Just because I’m upset at someone doesn’t mean they have to return my feelings. Or even pay any attention to me. In fact, you and I have every right to be ignored.
Actually, this isn’t about my own feelings. I’ve been having a conversation with someone who is upset with a local government. Mind you, the local government he’s upset with isn’t one where he lives. It’s a town in West Texas that he passes through from time to time and that has outlawed overnight parking except in authorized areas. But the conversation has put into focus the way electronic media have distorted our senses.
There was a time when people did business face to face. Over the years we’ve gotten away from that without realizing that emails are a sad substitute for looking someone else in the eye. Moreover, when we are writing an email the absence of the other party fools us into thinking we can be harsher and more insulting than we would ever dream of being if we had to look that person in the eye when we insulted them. Email dehumanizes. And because it is a remote medium there’s no reason on earth the person we are trying to persuade needs to explain themselves in full, or even at all. We allow our selves to get worked up, and then when someone else fails to do what we want them to do we get irritated and angry.
Why?
I’m no shrink. But it surely seems to me that the more we rely on electronic media the less aware we are of the assumptions we make.
- Just because I think I’m being treated unfairly does not mean that I am.
- Just because I think someone else should change their mind does not mean they are under any obligation to do so.
- Wordy emails rarely persuade — people are all in too much of a hurry.
- There are letters (emails) we should put into a drawer and sit on for a day, or a week, or a month before sending them. But because email is almost instantaneous we rarely do. We click send and fail to reconsider that sentence that is a little too harsh or the bogus assumption that will blow our credibility. Computers may “think” fast, but that does not mean that the operators are up to the same speed.
- Electronic media can create far more correspondence than anyone wants to read. If we organize a boycott what makes us think that anyone will bother reading the emails. We all have spam filters on our email — I personally trash a couple dozen emails a day that are junk/spam/unsolicited offers. I refuse to waste my time just because someone I don’t know thinks I should.
- Voicemail messages do not carry the same weight when left by strangers than they do when they are left by friends. I don’t answer every voicemail from a stranger; I doubt you do either. Why should I expect that someone else will answer mine? Especially if I am upset, want them to do something they dont want to do, or if I come across as a crackpot?
If you look around at the national political scene you see a nation crippled by officials who take themselves so seriously that they cannot compromise for the sake of the greater good. It’s good to have principles; this would be a sad nation if all our politicians had NO principles. But, to borrow an old cliche, don’t throw out the baby with the bath water; and maturity — individual maturity, and group maturity — is about having the wisdom to know that to govern effectively requires that all parties have their needs met. Not as WE see them, but as THEY see them.
It seems no one is listening to the other side; there is always another side; and too often the truth lies someplace between the two and is a third side.

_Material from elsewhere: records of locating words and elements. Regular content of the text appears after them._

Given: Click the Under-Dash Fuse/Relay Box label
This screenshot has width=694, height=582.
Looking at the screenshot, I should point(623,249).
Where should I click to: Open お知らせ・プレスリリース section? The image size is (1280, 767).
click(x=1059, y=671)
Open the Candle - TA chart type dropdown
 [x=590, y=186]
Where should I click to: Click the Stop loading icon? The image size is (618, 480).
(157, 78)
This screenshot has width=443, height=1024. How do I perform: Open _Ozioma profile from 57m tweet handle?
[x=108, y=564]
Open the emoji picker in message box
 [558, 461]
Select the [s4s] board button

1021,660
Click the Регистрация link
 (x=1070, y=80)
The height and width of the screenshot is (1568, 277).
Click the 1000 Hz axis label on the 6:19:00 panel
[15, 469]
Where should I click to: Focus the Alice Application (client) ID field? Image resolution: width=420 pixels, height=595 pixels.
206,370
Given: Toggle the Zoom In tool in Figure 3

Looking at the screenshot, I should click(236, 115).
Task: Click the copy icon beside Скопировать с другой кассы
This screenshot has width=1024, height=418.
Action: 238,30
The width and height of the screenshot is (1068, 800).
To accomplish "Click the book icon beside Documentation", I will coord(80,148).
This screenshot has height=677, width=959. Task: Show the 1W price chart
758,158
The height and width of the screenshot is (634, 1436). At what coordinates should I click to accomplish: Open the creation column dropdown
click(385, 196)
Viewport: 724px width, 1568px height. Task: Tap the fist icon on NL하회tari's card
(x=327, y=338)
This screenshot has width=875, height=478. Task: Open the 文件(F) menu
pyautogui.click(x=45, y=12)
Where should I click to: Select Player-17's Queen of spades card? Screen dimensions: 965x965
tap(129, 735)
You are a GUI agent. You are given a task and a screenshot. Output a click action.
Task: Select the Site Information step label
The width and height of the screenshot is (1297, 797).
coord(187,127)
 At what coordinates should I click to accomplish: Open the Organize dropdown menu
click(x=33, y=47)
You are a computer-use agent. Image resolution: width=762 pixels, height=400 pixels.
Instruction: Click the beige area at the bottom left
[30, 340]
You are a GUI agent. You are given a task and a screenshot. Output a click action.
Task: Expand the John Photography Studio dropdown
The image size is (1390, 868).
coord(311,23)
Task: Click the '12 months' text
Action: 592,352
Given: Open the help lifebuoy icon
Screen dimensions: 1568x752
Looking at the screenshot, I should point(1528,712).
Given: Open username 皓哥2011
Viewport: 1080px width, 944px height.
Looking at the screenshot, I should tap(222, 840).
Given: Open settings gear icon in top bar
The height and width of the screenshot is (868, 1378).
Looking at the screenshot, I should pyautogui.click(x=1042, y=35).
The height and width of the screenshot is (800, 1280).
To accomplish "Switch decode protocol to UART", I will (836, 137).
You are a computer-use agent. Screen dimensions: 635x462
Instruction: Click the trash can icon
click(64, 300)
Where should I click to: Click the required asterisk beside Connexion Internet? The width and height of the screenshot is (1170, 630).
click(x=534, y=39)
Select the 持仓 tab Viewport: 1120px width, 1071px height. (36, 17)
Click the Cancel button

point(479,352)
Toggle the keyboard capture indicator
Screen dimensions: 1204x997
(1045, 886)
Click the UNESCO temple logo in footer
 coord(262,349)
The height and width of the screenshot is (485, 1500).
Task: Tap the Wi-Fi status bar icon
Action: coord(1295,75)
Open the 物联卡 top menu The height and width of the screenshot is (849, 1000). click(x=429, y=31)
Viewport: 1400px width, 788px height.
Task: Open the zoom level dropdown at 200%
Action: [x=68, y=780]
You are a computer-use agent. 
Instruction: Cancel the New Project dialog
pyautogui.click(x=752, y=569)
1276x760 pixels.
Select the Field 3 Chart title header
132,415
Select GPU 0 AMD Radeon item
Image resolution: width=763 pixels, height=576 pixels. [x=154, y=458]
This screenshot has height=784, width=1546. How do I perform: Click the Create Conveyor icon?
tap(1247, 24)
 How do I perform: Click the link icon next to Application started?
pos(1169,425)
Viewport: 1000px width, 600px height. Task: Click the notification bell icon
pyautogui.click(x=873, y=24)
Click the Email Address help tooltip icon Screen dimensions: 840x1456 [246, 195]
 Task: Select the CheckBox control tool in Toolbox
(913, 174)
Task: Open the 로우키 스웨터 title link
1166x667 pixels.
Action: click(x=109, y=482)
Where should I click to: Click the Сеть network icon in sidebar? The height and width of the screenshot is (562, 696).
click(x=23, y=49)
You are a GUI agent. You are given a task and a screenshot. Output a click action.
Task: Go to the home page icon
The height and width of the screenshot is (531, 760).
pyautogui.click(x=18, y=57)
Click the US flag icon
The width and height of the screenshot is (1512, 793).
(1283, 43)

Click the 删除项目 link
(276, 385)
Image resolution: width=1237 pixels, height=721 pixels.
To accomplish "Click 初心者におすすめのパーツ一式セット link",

It’s hard to realize that changes arise because of past history. Something happens and we see that as a change to something we have known in the past. What we forget is that it’s pretty certain that whatever change there may have been did not arise out of a vacuum. Something preceded the change. There was a history behind that action too.
It’s not surprising that humans (myself included) tend to view the world from our own point of view. What other point of view do we actually know anything about? So, if someone keys my car, to ME that is the beginning of a chain of events. Don’t get me wrong — I’m not about to condone keying someone’s car. But most likely the person with the offending key recently went through something that irritated them enough to act out. We may know nothing about the event; the event may even be irrelevant to us (maybe he/she just got dumped) but there was something that gave that action a push.
- The neighbor with the loud stereo at 2 a.m. may be drunk.
- The politician who votes against my cause may have donors to his campaign who favor a different law.
- Local businesses may think they are losing money because of a bootleg operation — putting them at a competitive disadvantage; or they may be pushing to achieve a competitive advantage for themselves.
But none of these examples will be corrected by sending off a steaming hot email. Each instance needs a different sort of resolution that sending an email will not further.
Sending off that email may make us feel better; but it guarantees no resolution. And there is no guarantee that the other party will respond at all, or will respond in kind.
Sending off that email just gives us the right to be ignored.
If you want change — go talk to someone — face to face. You’ll find it’s much harder to be ignored when you are standing in the other person’s office. You’ll find you aren’t as snippy as if you wrote that email. You’ll find that the other party has a valid viewpoint — even if it differs from your own. And you’ll find that the only way to make both parties happy is to find a happy in-between.
There’s a lot of talk about the freedom we enjoy in this country, but not much about the responsibility that comes along with it. Freedom isn’t about whether I have the right to do as I please; freedom is about whether I will give that right to someone else who wants to behave differently. It seems so popular for people to be upset by the actions of others; but not so popular for those same people to allow others to upset US.